Stored dataset items:
- Opening Delimiter -

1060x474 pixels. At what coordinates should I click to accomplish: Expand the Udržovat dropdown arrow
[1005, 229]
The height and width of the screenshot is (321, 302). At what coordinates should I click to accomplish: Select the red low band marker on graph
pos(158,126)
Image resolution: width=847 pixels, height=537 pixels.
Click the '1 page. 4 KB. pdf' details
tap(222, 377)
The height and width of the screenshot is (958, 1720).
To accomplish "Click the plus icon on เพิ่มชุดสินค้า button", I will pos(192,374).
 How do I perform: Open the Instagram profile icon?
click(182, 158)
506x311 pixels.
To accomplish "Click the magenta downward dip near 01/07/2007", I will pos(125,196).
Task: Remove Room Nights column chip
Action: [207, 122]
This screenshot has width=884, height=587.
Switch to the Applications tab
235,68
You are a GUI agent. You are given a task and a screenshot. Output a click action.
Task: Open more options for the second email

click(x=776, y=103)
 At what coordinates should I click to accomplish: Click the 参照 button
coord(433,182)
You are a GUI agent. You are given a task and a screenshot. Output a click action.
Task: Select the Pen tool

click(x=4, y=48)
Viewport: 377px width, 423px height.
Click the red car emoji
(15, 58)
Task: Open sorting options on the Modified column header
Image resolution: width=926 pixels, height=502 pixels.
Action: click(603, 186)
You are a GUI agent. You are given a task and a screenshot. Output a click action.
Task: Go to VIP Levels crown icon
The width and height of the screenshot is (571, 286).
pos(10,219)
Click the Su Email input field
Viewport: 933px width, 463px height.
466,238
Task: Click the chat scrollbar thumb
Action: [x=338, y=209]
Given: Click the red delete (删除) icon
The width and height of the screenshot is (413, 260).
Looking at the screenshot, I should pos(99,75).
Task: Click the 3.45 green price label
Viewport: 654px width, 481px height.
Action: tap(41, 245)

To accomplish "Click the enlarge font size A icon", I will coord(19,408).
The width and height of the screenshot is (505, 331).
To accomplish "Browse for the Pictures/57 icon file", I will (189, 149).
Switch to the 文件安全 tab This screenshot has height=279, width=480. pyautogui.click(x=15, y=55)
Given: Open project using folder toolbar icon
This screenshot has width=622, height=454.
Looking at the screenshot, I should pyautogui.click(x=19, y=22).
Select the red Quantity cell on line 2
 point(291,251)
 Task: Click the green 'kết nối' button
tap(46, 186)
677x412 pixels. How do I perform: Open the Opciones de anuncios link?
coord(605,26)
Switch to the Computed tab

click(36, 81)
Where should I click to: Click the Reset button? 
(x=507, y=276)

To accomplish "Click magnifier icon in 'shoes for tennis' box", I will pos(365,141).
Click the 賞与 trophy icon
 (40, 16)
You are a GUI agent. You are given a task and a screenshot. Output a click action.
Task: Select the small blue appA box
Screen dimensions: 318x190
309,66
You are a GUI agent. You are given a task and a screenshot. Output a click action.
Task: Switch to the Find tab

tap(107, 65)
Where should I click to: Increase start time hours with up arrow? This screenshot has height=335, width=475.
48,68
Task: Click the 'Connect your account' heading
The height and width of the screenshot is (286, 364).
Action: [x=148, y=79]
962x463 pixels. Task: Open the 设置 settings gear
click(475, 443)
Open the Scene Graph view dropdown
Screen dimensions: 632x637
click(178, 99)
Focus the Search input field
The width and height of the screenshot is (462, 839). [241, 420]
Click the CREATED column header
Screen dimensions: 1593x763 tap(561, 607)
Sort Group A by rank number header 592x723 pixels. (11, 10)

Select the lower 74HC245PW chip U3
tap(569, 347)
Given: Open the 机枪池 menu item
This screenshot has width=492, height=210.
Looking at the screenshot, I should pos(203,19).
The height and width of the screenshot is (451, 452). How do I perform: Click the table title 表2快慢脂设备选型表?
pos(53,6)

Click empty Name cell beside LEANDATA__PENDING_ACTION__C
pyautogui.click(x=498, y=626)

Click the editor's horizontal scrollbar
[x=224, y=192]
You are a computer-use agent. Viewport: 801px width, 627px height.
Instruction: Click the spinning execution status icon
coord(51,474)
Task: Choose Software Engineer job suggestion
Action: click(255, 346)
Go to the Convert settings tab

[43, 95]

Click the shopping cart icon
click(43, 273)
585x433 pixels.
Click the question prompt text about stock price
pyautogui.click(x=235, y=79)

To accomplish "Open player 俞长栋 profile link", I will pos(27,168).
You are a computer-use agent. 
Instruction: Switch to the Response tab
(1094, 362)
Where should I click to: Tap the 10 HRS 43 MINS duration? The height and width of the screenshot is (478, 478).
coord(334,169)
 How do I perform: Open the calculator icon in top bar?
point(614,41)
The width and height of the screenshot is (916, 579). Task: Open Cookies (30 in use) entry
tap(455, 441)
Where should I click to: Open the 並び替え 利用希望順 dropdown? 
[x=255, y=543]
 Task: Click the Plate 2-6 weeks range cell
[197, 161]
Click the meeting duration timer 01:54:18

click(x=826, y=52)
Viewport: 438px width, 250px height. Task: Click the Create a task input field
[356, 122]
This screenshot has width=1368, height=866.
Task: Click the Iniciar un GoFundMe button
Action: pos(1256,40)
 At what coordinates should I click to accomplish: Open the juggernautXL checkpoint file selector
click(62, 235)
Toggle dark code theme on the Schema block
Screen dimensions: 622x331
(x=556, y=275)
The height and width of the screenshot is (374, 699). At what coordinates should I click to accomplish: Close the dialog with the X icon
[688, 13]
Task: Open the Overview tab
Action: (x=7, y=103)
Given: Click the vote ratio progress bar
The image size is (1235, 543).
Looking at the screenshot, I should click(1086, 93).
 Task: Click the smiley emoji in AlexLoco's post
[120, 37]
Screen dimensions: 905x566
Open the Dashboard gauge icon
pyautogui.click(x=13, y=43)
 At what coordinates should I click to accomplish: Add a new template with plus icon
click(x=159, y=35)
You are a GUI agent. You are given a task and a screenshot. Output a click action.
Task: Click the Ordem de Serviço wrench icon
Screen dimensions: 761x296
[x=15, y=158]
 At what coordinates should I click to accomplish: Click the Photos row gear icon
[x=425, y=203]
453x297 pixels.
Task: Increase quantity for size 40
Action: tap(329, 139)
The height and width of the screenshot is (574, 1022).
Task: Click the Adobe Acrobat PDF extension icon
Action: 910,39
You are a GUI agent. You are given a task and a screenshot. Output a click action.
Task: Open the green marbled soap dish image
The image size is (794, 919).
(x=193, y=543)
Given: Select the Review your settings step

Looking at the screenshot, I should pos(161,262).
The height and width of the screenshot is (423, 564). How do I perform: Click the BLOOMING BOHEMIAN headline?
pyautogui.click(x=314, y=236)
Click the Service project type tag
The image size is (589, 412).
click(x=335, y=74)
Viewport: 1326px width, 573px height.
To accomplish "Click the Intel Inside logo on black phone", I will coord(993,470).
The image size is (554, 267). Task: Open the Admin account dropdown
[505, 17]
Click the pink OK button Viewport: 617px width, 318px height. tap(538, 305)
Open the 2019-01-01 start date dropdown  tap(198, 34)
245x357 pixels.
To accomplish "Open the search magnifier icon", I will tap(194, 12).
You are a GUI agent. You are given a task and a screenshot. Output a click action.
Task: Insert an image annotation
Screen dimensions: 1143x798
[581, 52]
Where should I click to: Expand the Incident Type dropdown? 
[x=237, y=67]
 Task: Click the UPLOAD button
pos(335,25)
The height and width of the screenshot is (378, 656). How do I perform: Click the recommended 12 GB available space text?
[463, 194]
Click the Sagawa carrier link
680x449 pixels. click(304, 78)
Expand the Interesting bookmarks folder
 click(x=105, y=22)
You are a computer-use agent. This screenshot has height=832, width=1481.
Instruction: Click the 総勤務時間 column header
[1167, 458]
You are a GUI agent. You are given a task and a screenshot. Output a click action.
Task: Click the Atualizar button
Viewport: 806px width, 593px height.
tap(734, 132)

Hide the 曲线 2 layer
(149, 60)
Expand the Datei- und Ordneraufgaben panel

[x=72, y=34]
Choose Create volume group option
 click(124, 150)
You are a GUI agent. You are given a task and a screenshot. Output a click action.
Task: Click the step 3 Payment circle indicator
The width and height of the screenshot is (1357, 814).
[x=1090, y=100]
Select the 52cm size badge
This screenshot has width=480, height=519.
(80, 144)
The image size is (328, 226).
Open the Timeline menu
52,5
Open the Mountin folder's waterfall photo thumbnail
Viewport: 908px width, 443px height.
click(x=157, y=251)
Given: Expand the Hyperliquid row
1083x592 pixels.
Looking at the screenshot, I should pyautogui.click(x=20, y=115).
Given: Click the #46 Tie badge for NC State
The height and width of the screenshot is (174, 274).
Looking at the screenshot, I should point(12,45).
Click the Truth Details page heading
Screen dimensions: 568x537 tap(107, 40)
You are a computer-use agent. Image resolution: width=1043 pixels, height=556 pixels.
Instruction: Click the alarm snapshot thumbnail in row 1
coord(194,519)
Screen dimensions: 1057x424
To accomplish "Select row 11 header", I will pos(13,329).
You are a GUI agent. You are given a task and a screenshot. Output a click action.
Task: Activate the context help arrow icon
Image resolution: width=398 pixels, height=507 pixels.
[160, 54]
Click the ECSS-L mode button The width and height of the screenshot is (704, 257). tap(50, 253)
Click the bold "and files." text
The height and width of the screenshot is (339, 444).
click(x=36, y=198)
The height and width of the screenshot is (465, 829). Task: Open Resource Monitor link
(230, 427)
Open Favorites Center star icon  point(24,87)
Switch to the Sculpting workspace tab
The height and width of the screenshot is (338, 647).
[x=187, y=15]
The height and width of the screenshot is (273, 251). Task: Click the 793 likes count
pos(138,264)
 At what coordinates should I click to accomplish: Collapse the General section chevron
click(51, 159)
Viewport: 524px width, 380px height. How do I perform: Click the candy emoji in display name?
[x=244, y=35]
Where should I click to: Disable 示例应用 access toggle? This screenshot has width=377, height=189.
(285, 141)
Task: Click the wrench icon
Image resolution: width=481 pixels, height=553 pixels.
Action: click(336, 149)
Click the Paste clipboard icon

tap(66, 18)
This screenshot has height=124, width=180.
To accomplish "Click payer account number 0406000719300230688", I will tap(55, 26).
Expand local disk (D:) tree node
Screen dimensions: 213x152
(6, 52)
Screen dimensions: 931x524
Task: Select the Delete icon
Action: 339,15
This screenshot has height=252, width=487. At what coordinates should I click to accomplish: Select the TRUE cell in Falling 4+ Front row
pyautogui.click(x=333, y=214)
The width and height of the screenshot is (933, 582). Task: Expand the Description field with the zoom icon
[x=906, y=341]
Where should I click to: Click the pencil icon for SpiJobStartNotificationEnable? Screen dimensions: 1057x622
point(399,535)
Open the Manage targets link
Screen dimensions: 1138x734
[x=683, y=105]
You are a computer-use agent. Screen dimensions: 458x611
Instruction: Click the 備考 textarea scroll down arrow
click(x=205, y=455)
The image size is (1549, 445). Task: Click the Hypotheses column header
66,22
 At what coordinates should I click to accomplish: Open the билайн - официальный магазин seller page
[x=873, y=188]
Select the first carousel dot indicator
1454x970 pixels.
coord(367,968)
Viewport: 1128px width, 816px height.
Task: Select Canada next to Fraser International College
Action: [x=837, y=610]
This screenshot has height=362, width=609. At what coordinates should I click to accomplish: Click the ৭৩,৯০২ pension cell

- Closing Delimiter -

> **Action item**: Start at the line containing "Instruction: Click the 備考". Repeat it and each line after it, word for word, to the end of the records.

> **Task result**:
Instruction: Click the 備考 textarea scroll down arrow
click(x=205, y=455)
The image size is (1549, 445). Task: Click the Hypotheses column header
66,22
 At what coordinates should I click to accomplish: Open the билайн - официальный магазин seller page
[x=873, y=188]
Select the first carousel dot indicator
1454x970 pixels.
coord(367,968)
Viewport: 1128px width, 816px height.
Task: Select Canada next to Fraser International College
Action: [x=837, y=610]
This screenshot has height=362, width=609. At what coordinates should I click to accomplish: Click the ৭৩,৯০২ pension cell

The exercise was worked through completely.